Steam, electricity or petrol
The history of the automobile has seen different sources of propulsion energy. Steam-driven vehicles were the first to be developed around the end of the 18th century. In 1769, Nicolas Cugnot, a French inventor, attached a steam engine to a military truck. This revolutionary machine only managed to travel a few metres, but it obtained a place in history. It is preserved at the Conservatoire des Arts et Métiers in Paris.
But it was not until the middle of the 19th century that functional steam-driven cars were developed.
In 1878, Amédée Bollée designed and produced a steam-driven car: la Mancelle. 50 models were sold.

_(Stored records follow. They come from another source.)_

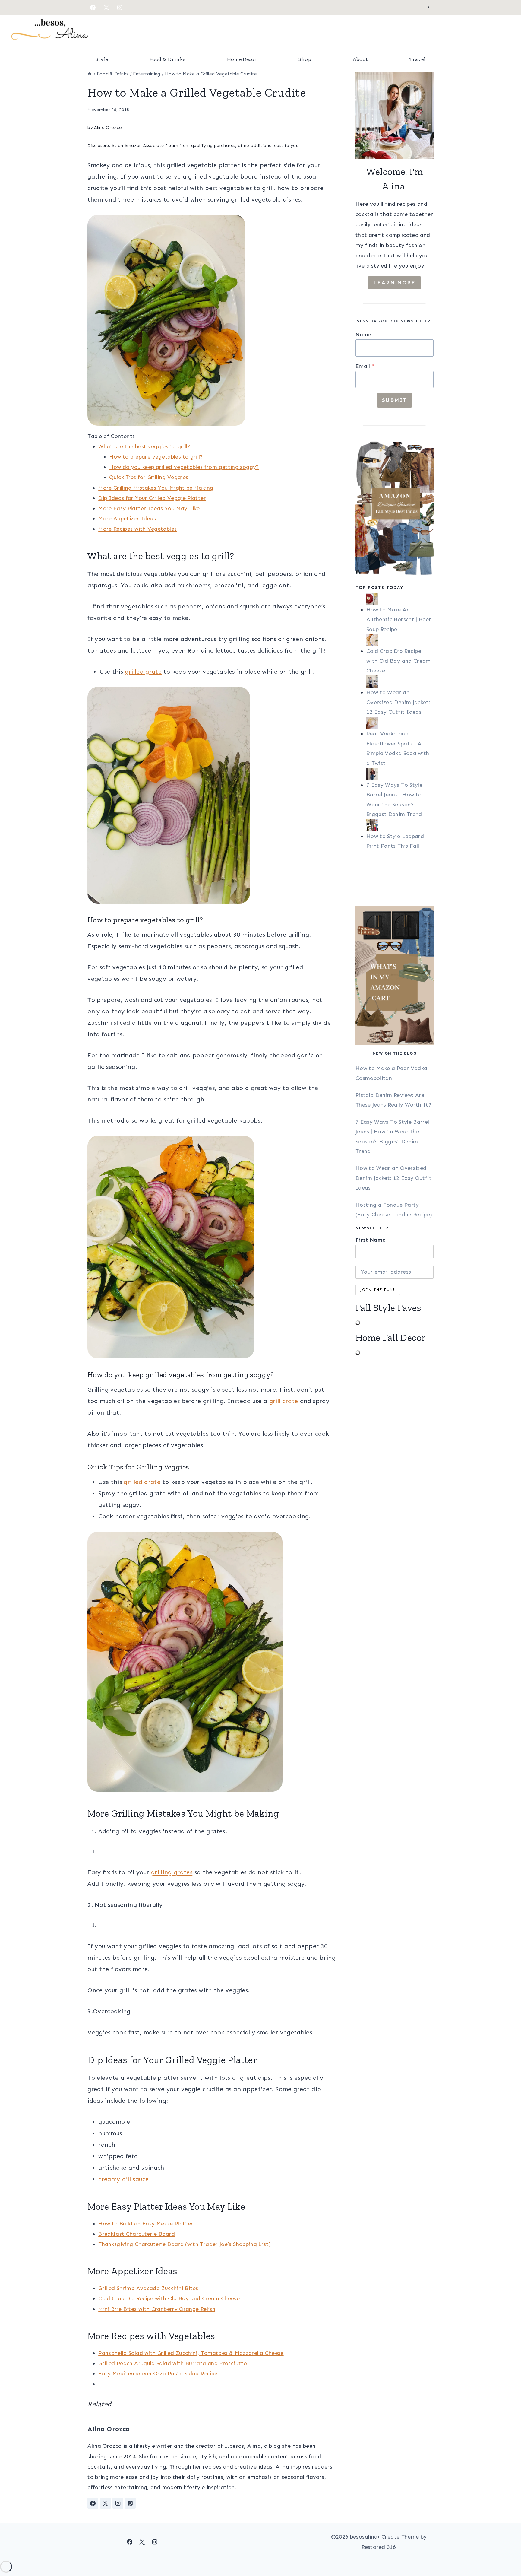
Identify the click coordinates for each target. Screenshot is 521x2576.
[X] (106, 7)
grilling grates (171, 1872)
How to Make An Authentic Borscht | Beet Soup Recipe (398, 619)
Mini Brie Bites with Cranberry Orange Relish (156, 2309)
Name (363, 334)
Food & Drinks (167, 59)
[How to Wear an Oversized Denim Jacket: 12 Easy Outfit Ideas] (400, 681)
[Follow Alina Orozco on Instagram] (117, 2503)
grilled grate (143, 671)
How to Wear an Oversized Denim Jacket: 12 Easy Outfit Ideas (398, 702)
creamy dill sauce (123, 2179)
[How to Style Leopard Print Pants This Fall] (400, 825)
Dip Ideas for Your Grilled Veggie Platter (152, 498)
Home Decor (242, 59)
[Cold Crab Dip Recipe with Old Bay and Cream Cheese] (400, 640)
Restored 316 (379, 2547)
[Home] (89, 74)
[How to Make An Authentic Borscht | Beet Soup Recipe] (400, 599)
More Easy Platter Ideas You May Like (149, 508)
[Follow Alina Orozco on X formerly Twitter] (105, 2503)
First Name (370, 1240)
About (360, 59)
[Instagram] (119, 7)
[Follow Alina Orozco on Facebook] (92, 2503)
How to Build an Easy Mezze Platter (146, 2223)
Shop (304, 59)
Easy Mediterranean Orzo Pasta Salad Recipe (157, 2373)
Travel (417, 59)
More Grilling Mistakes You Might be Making (155, 487)
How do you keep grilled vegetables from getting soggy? (184, 467)
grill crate (283, 1401)
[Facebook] (92, 7)
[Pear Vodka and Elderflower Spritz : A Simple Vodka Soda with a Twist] (400, 723)
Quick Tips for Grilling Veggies (148, 477)
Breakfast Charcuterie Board (136, 2234)
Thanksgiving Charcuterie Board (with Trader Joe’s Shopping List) (184, 2244)
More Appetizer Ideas (127, 518)
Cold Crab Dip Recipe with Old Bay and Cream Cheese (169, 2298)
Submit (394, 400)
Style (102, 59)
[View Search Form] (430, 7)
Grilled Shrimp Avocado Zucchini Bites (148, 2288)
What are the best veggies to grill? (144, 446)
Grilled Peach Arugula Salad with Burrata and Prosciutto (172, 2363)
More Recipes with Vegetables (137, 529)
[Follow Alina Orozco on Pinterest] (130, 2503)
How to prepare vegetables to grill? (156, 456)
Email (364, 366)
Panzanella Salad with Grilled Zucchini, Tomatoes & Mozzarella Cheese (190, 2353)
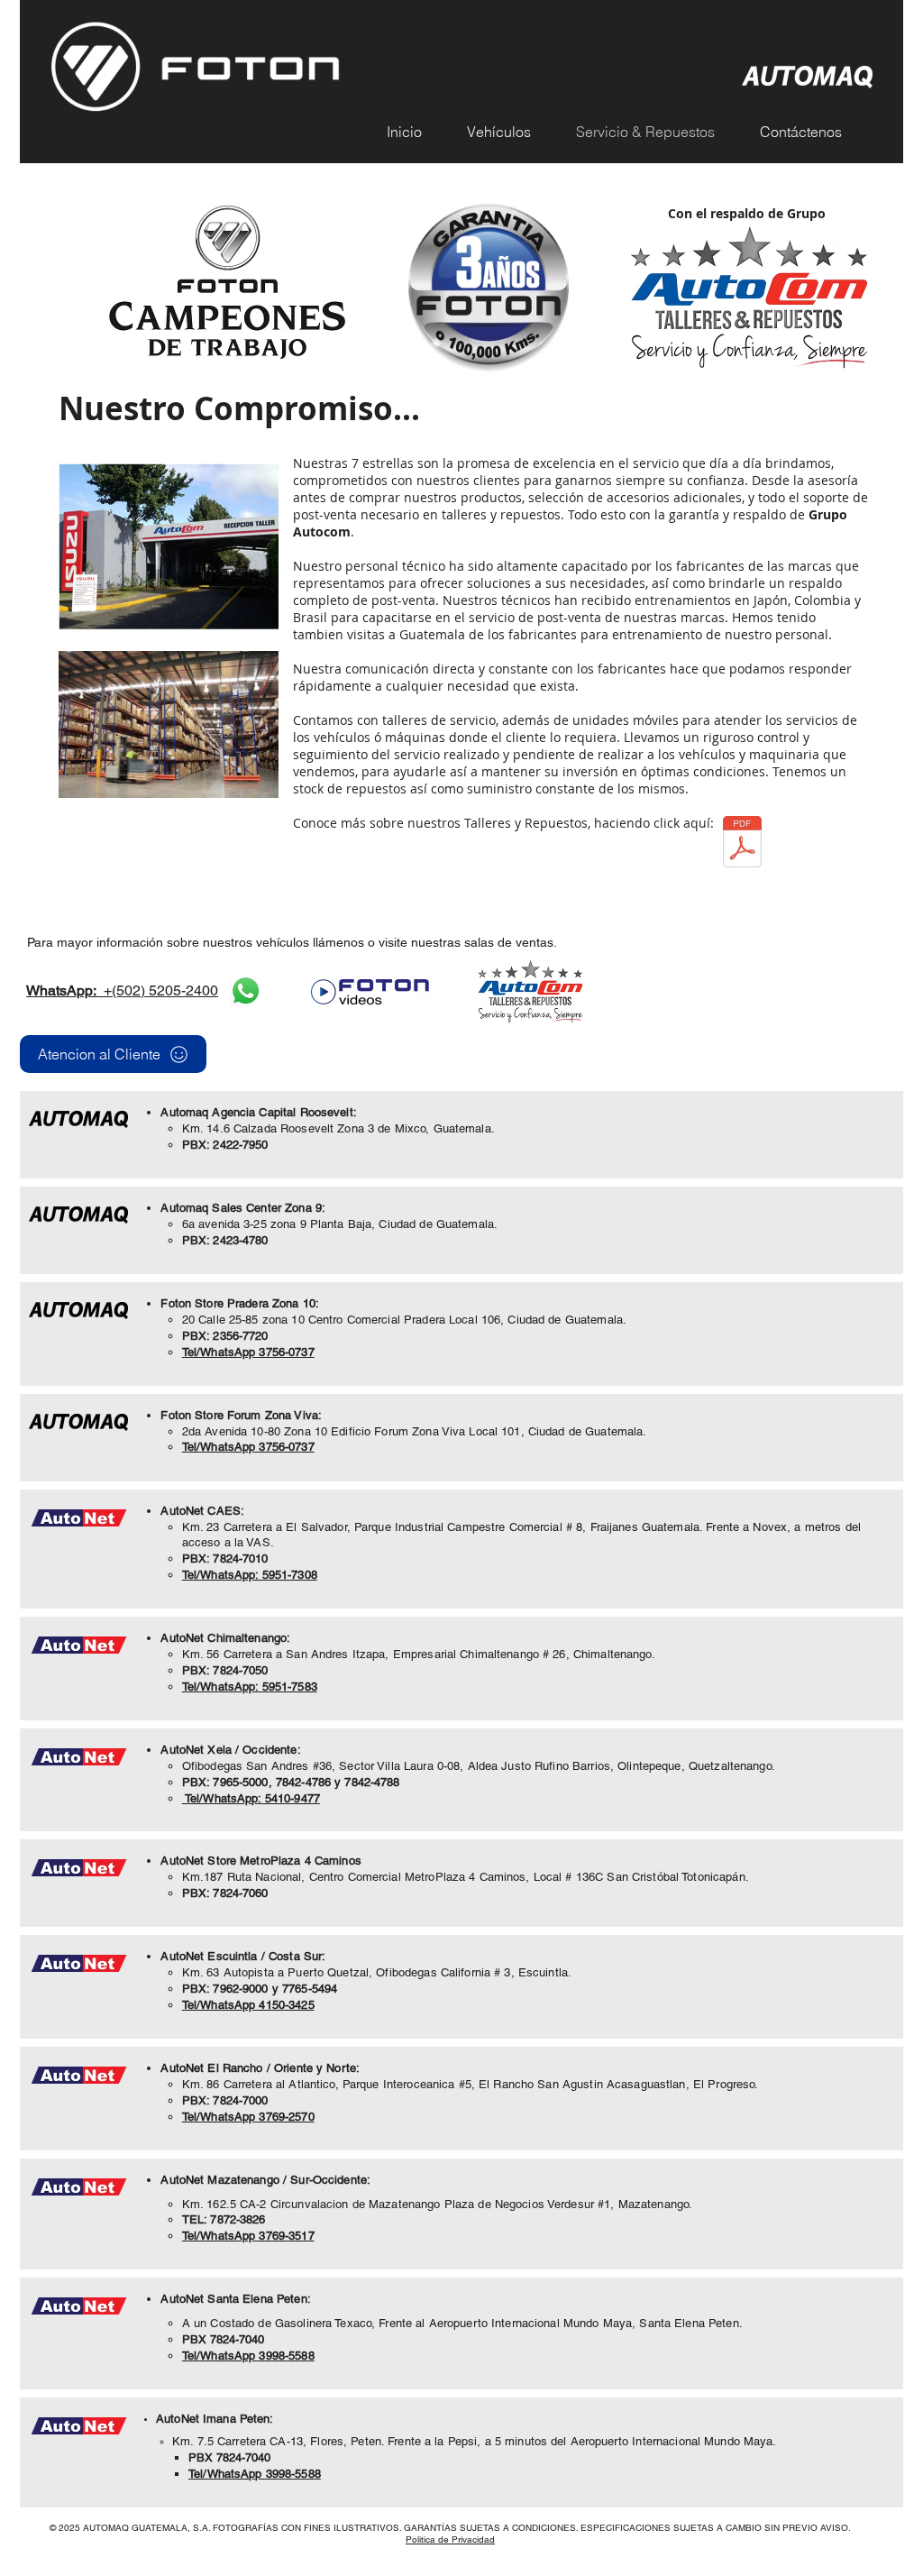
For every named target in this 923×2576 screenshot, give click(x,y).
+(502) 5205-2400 (122, 990)
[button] (507, 132)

During the 1880s, both electric engines and combustion engines were perfected. Electric vehicles were first on the road with a speed record of 100 km/h reached by Camille Jenatzy in 1898 in his automobile named ‘Jamais contente’ (‘Never satisfied’). But it was the petrol-driven engines with their superior range which had the most commercial success, with pioneering brands such as Panhard & Levassor.
Electricity back in fashion!
The electric engine is old technology (19th century), but it has returned to popularity many times during the history of the automobile.
At the start of the 20th century, the electric engine went out of fashion in favour of petrol-driven engines, mainly because of their short range (around 50 km per charge) and the long charging time. The future of the automobile became linked to the internal combustion engine.
During the 1940s, the Second World War imposed new restrictions. Private individuals could no longer drive their cars! The car manufacturers then launched electric vehicles such as the STELA RCA, popularised in the newspapers of the time by the head of the Vichy government Admiral Darlan.
Today, concern about the polluting particles emitted by internal combustion engines has led to a new interest in electric cars. In France, while less than 1% of private cars today are electric, the proportion of electric vehicles bought is increasing constantly every year (by 8% in 2020).